Quali sono altri lavori nel mondo particolarmente promettenti da un punto di vista scientifico?
La scienza è diventata talmente enorme nell’ultimo secolo, in particolare dal dopo guerra, si è espansa in talmente tante direzioni, che è difficilissimo capire quali siano le cose più promettenti. Quello che ci arriva sulla stampa è un po’ come la spuma delle onde, ma le onde sotto spesso non si vedono. Basta pensare ai vaccini RNA che erano stati sviluppati scientificamente dagli anni novanta per trent’anni senza che questi arrivassero in superficie. Tantissime persone non ne conoscevano l’esistenza e invece abbiamo visto come hanno cambiato il mondo. Le previsioni sono sempre difficili.
Si scopre che lei è anche un ottimo cuoco. Giocando con le definizioni, mi verrebbe da dire che un altro ingrediente fondamentale per fare ricerca ad alti livelli sia l’immaginazione. È così?

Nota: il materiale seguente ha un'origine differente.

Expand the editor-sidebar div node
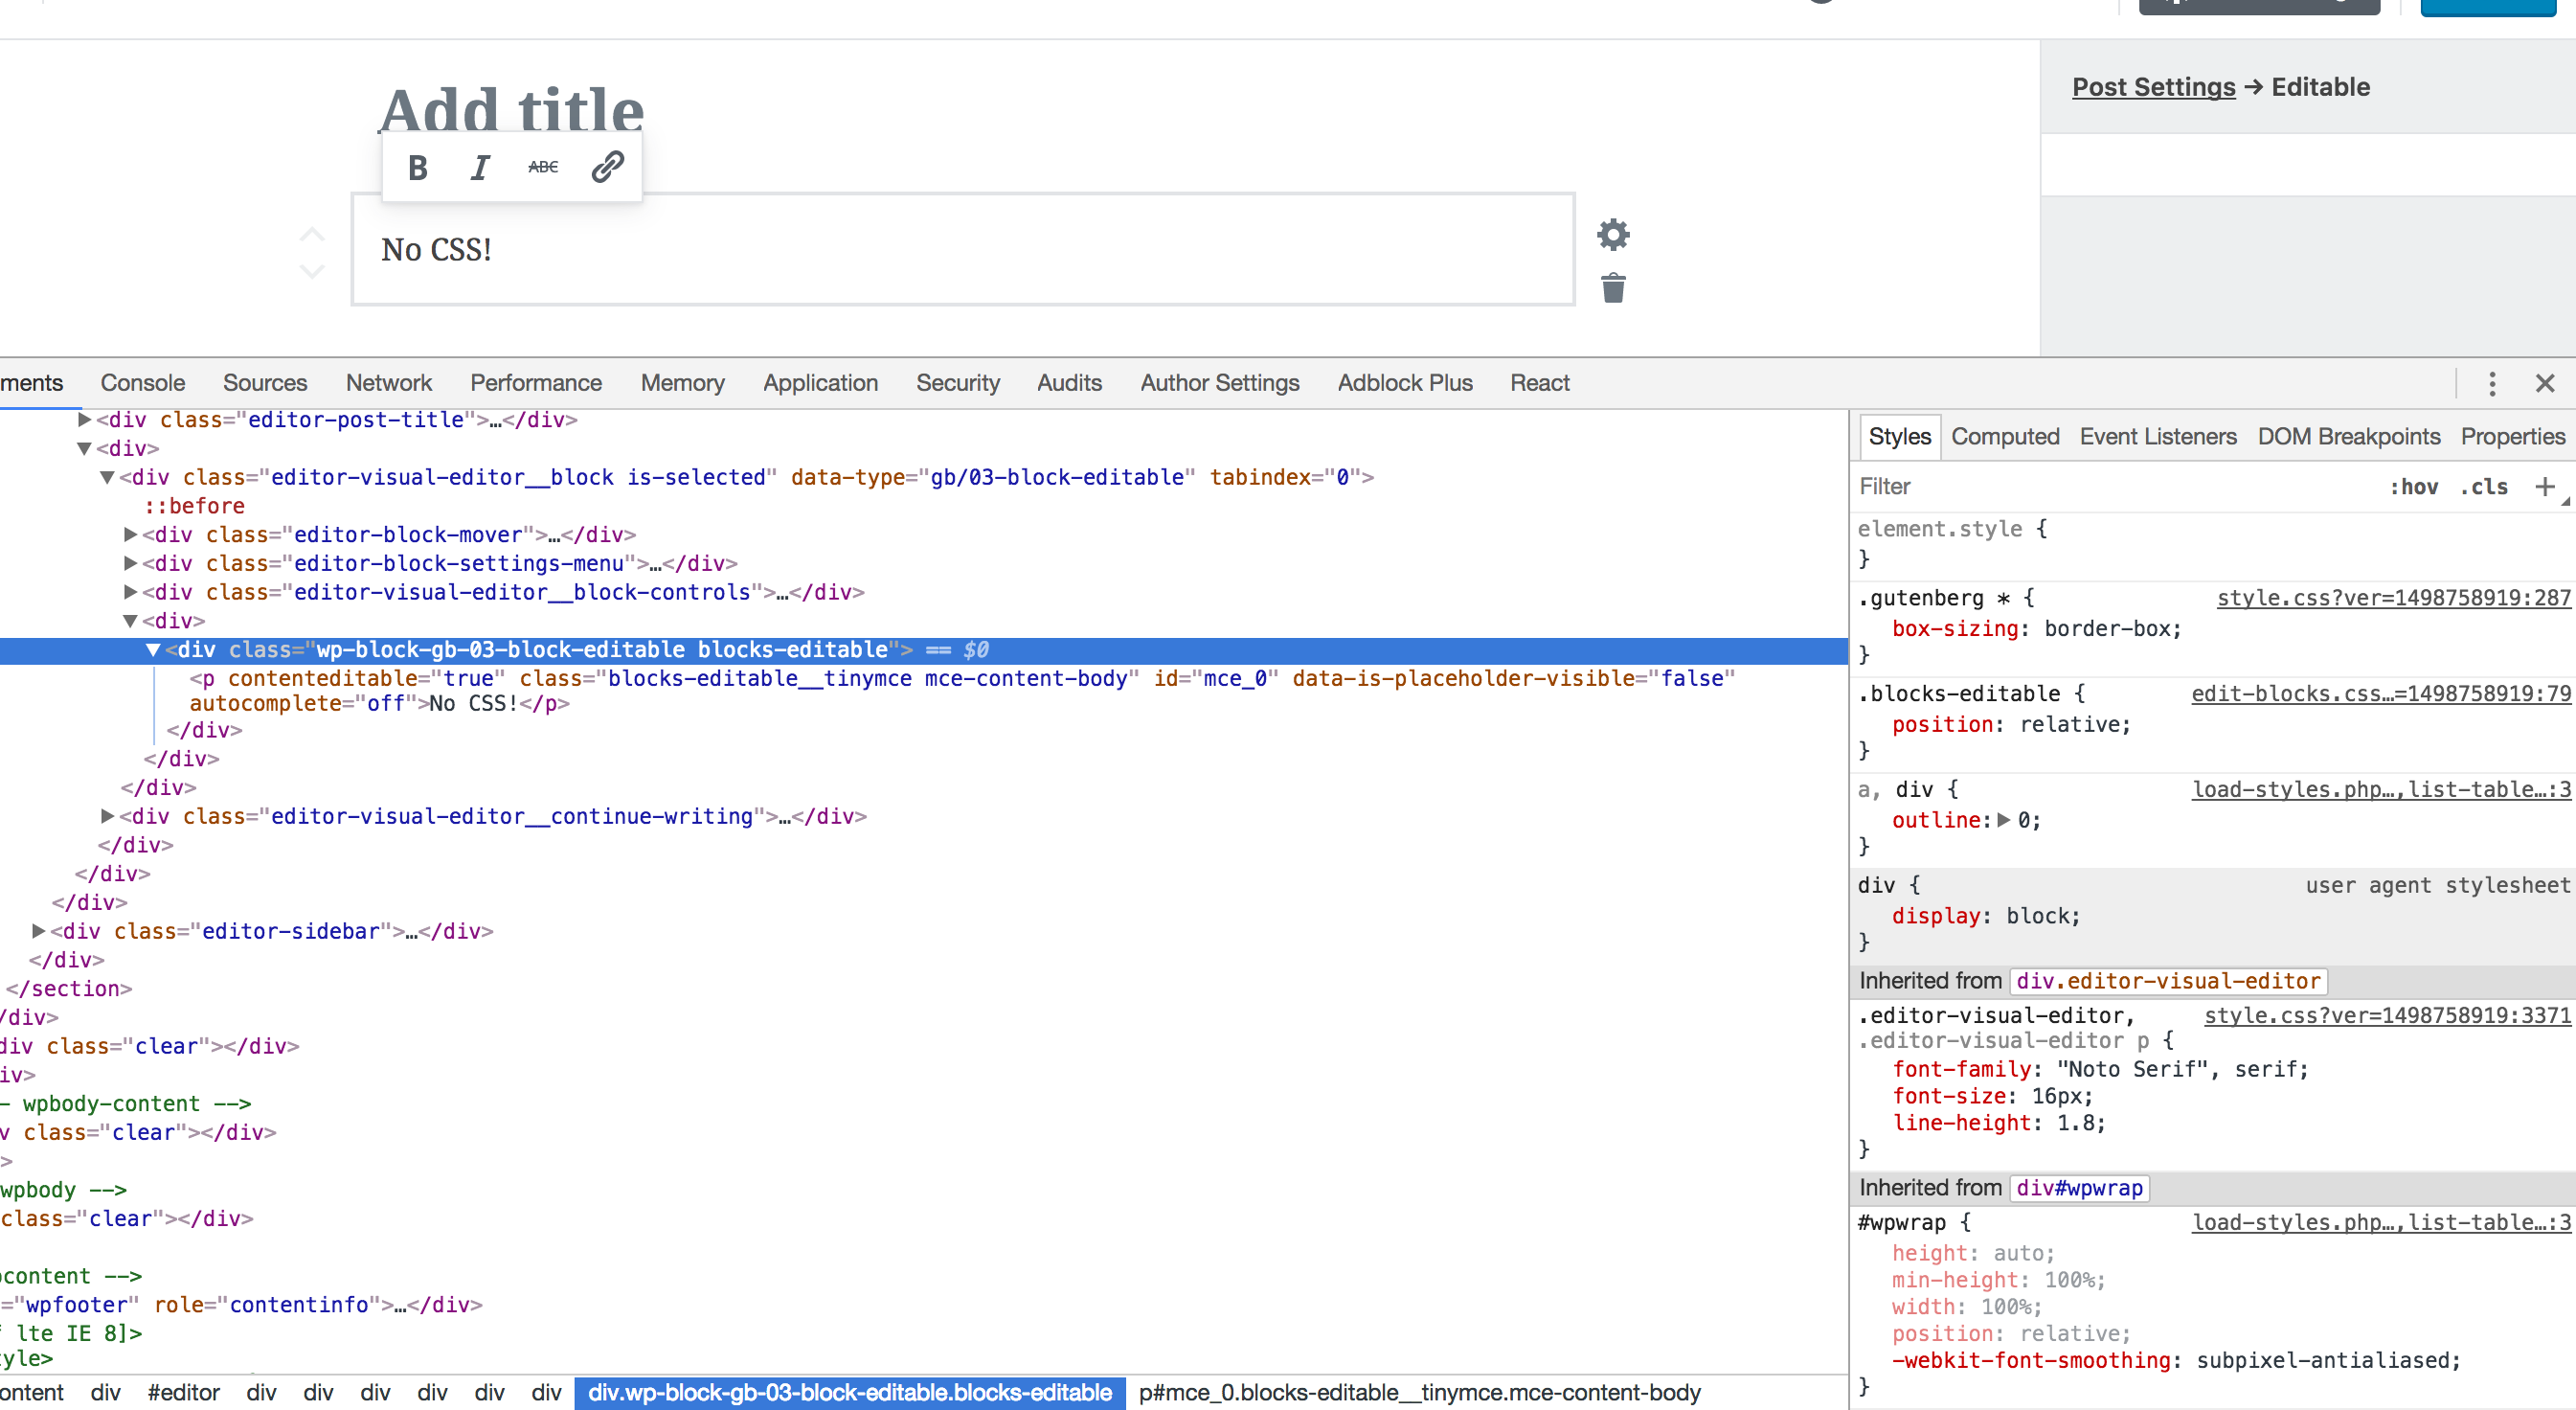(39, 931)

L’immaginazione è fondamentale per la ricerca ad alto livello. In ogni campo ci sono centinaia di migliaia di persone che lavorano, quindi per dire qualcosa in più degli altri bisogna immaginare delle cose che gli altri non hanno immaginato, o che non sono stati capaci di dimostrare. Molto spesso i matematici e i fisici fanno delle congetture che possono essere sbagliate o giuste ma in tutti i casi si devono provare. Per fare queste congetture è assolutamente necessaria l’immaginazione, quando si passa alla prova si inserisce inoltre un duro lavoro.
Il nostro giornale si chiama “l’Identità”, e in un certo qual senso richiama anche la sua casa editrice in quanto il paradosso della Nave di Teseo si fonda sul concetto di identità. Dai suoi racconti sembra che un ruolo cruciale nella formazione di un individuo sia nelle figure dei maestri ed amici. Quali componenti sono essenziali per la costruzione del sé?

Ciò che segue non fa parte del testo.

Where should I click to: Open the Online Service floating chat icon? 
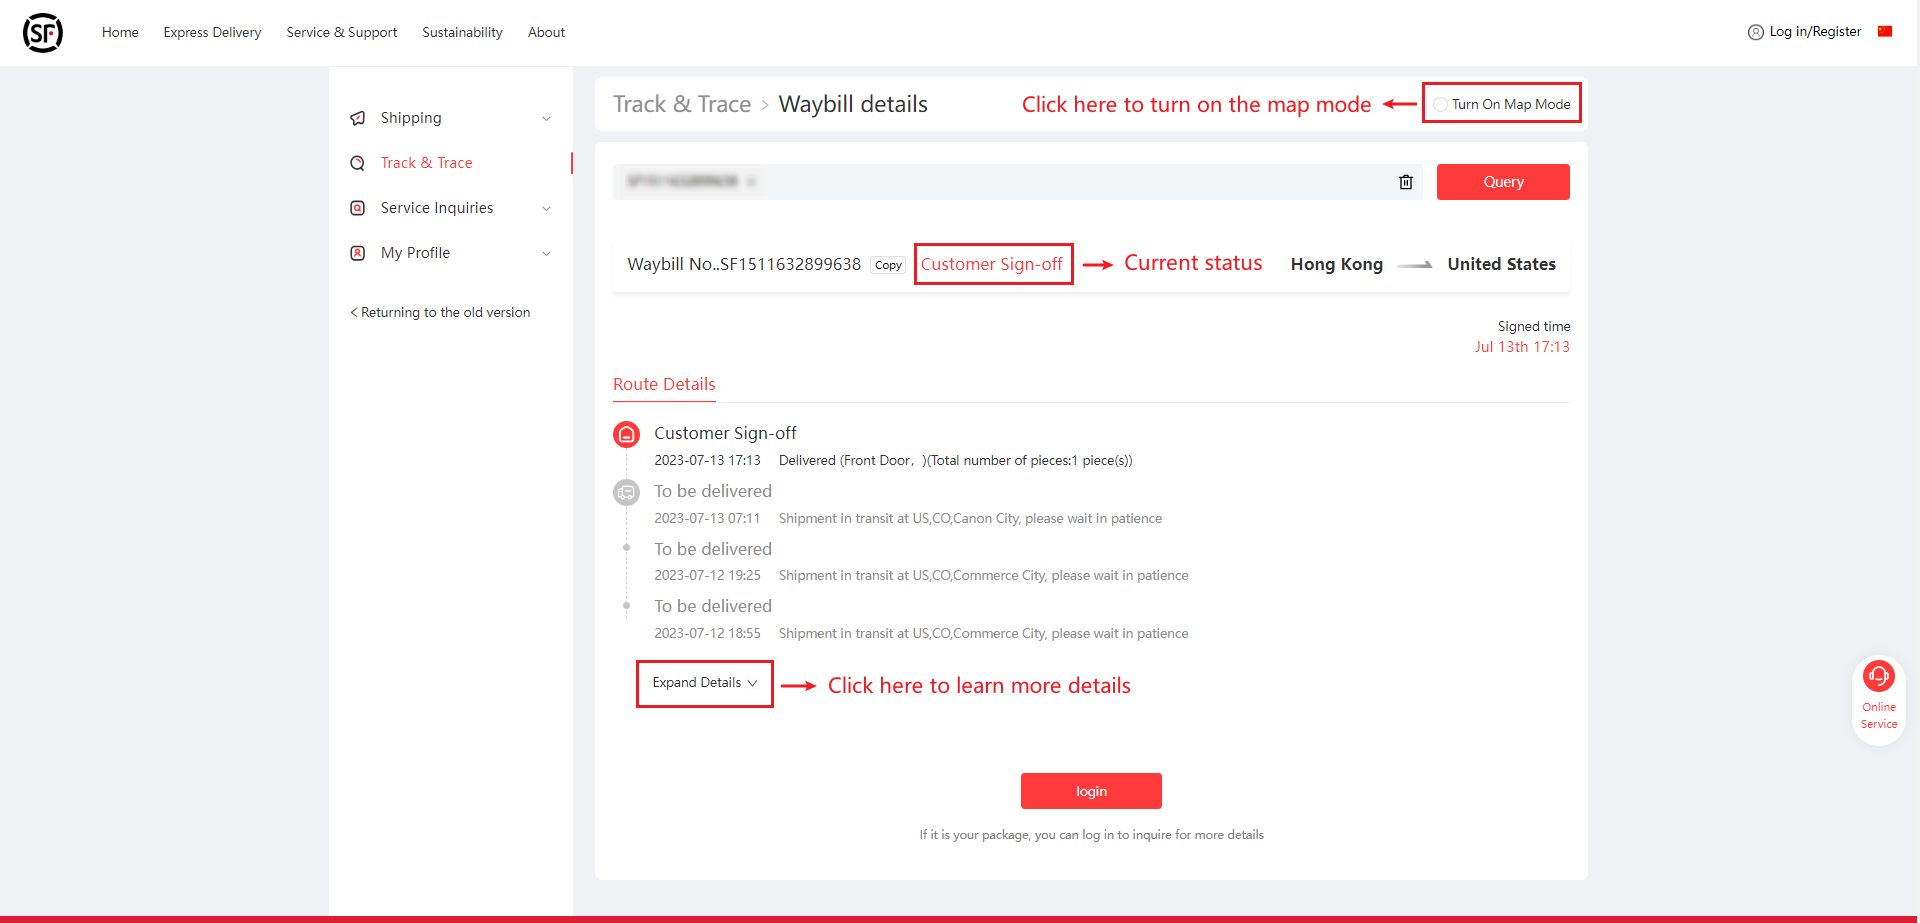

Per la costruzione del sé penso che siano fondamentali i rapporti con i genitori, con i parenti, e con le Scuole, l’infanzia e le elementari e il tipo di educazione che viene fatta a casa. Per esempio i valori che vengono trasmessi. E poi i libri che vengono dati da leggere perché sono importantissimi per sviluppare tutta una serie di valori e capacità su cui si basano i comportamenti da adulto.